(Do this) Copy the entries word for word, starting with the line that contains "Toggle visibility of Layer 0" and going on through the last line of the entries. Leave the pictures out.

(Dataset excerpts)
........
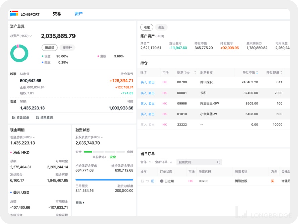Viewport: 298px width, 224px height.
Task: Switch to the 交易 tab
Action: [x=57, y=14]
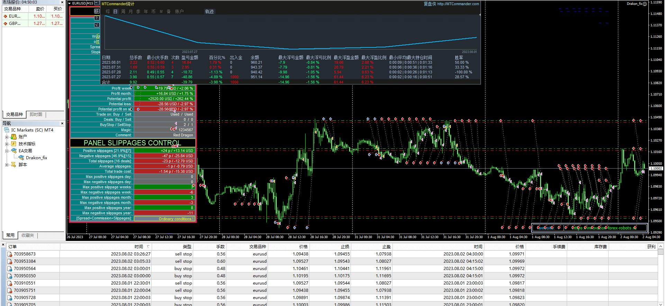This screenshot has height=306, width=665.
Task: Close the 导航 navigator panel
Action: (x=62, y=123)
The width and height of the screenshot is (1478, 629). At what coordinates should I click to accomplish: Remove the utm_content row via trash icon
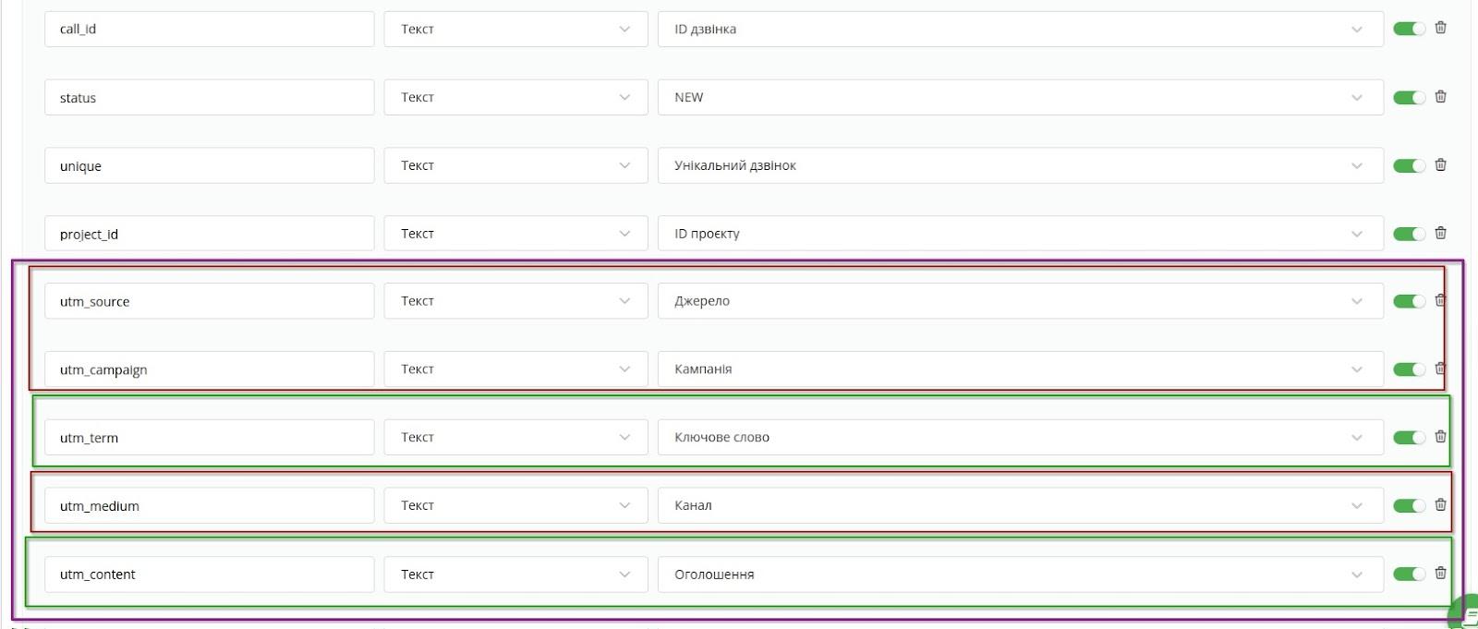(x=1440, y=574)
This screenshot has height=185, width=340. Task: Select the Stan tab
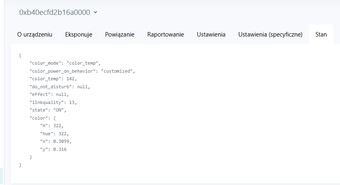pyautogui.click(x=321, y=35)
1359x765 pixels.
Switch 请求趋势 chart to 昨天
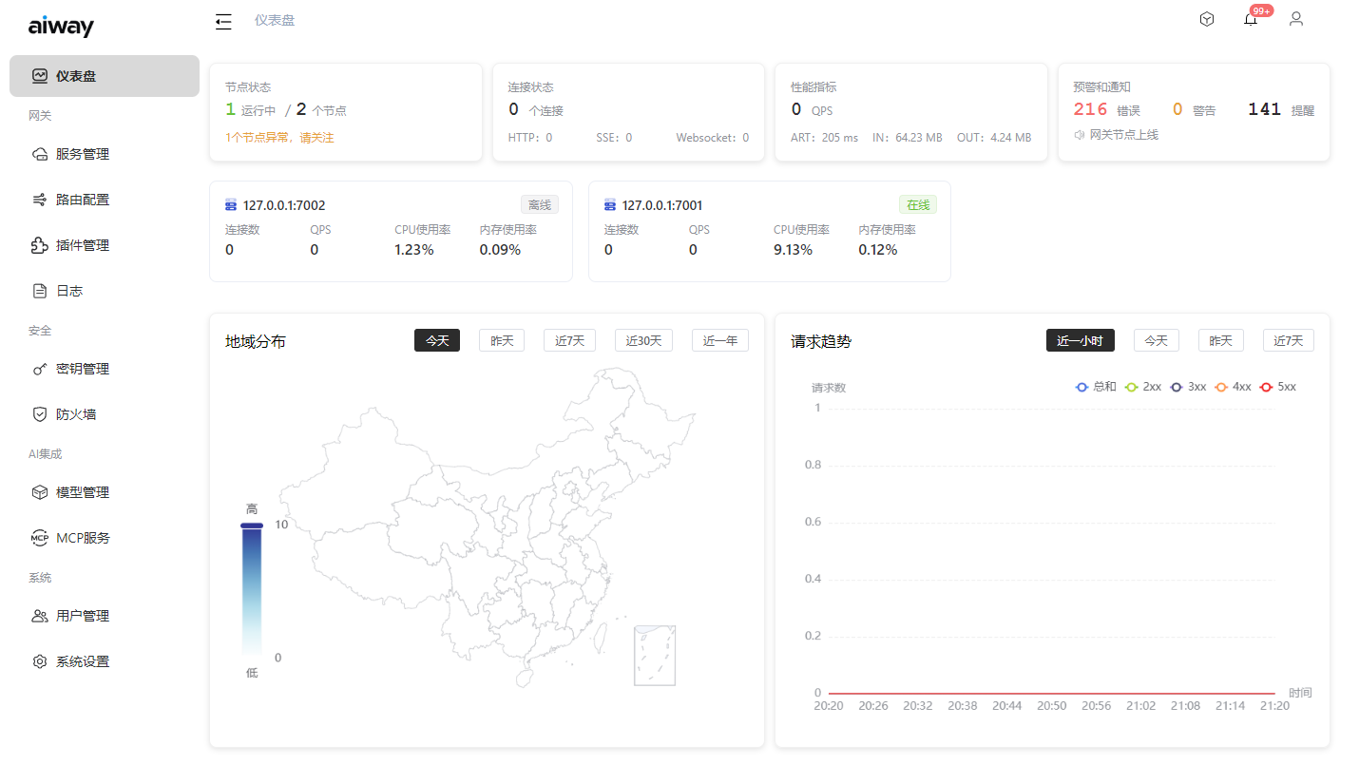(x=1220, y=340)
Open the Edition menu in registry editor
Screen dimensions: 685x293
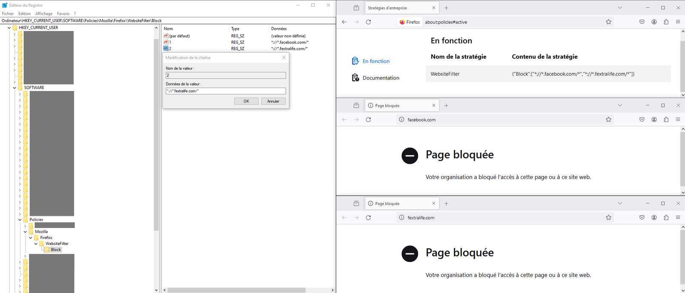pos(24,14)
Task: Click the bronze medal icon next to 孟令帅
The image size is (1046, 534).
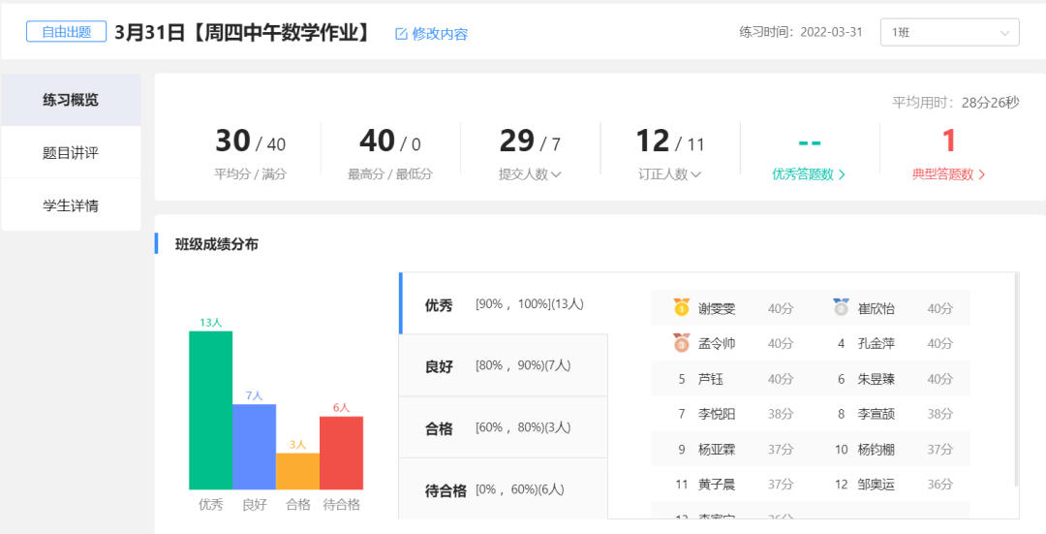Action: 682,343
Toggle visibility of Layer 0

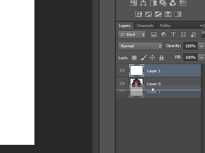pos(122,83)
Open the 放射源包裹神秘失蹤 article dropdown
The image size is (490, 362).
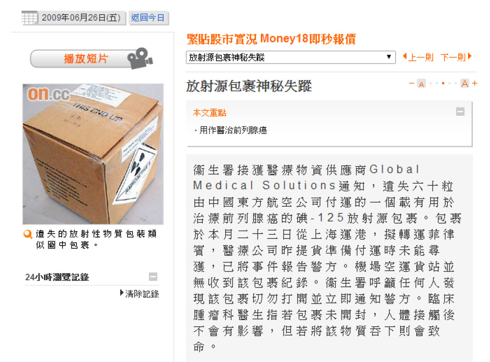[x=291, y=57]
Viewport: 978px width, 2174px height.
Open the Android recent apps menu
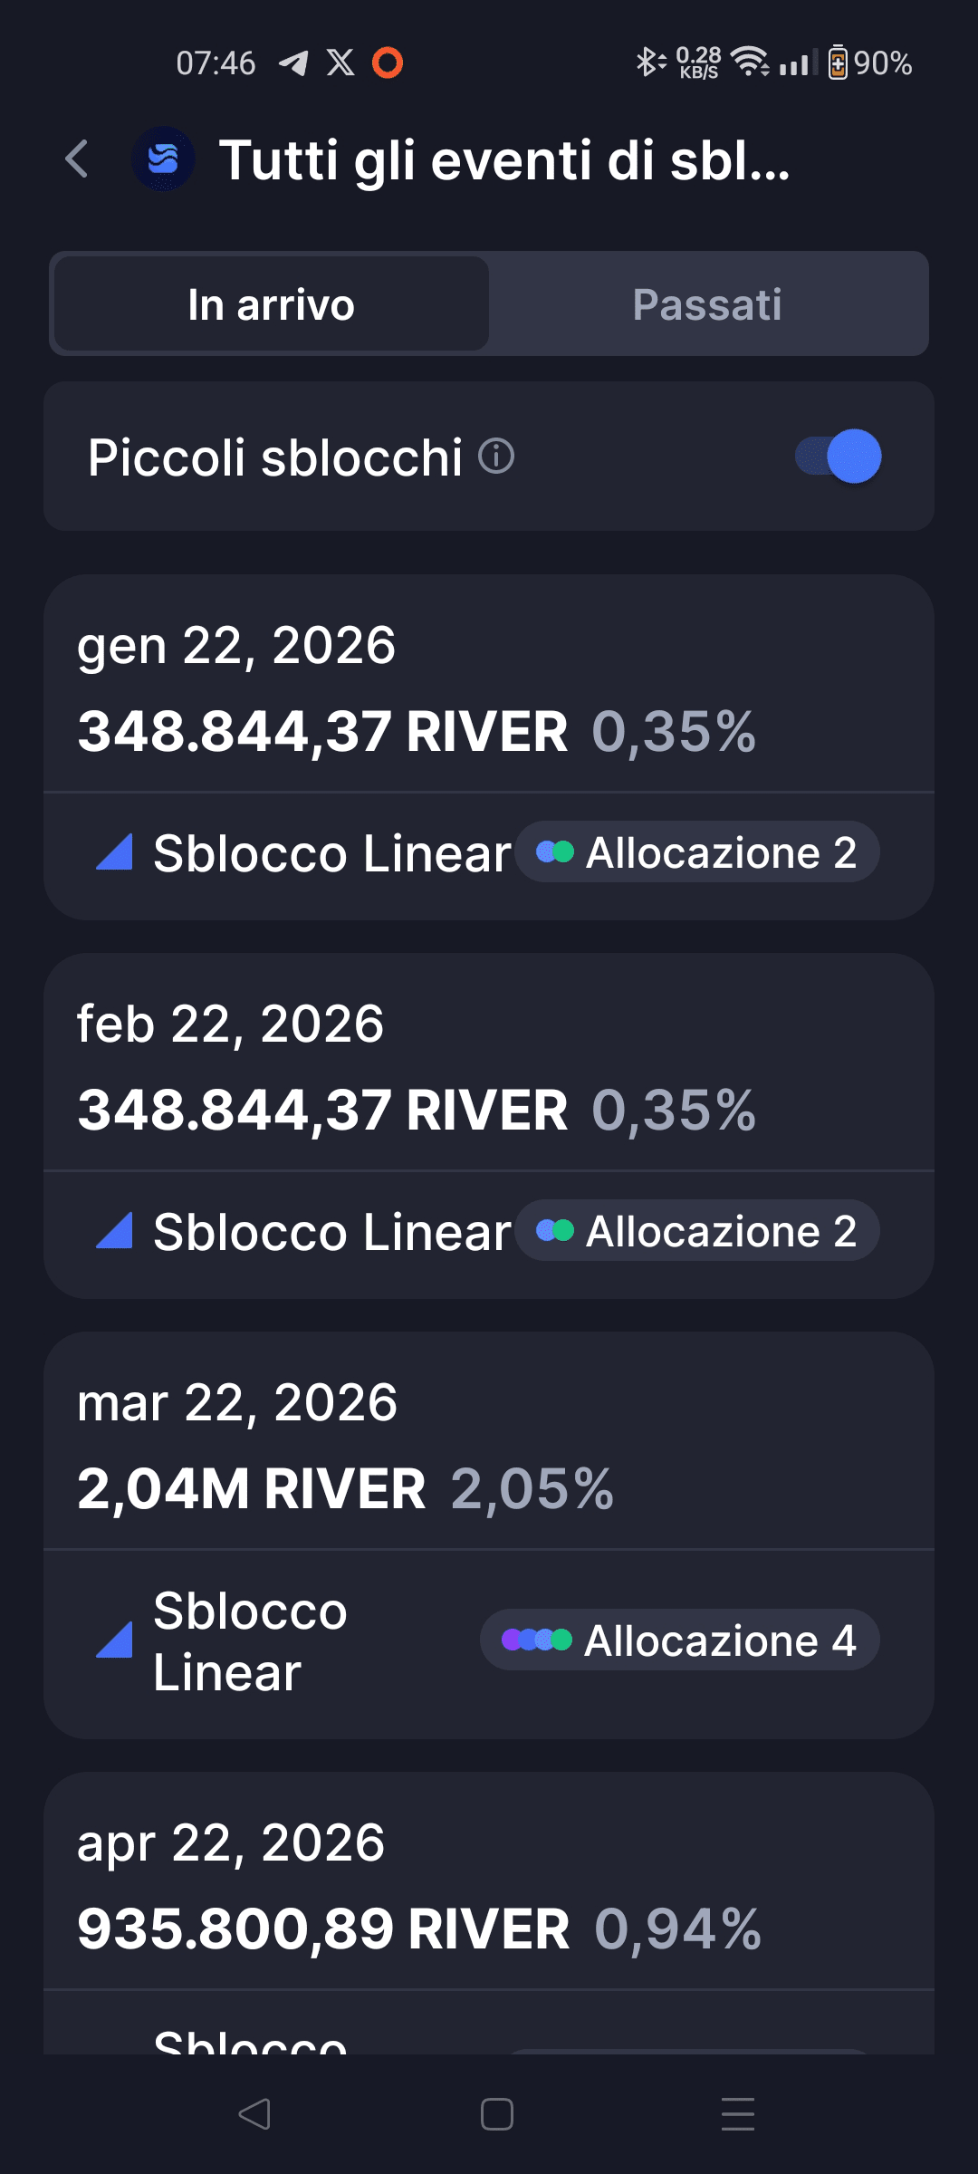point(737,2114)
........
(Complete answer)
Toggle visibility of Layer 0

pos(122,83)
Open the 放射源包裹神秘失蹤 article dropdown
The image size is (490, 362).
[x=291, y=57]
Viewport: 978px width, 2174px height.
Open the Android recent apps menu
point(737,2114)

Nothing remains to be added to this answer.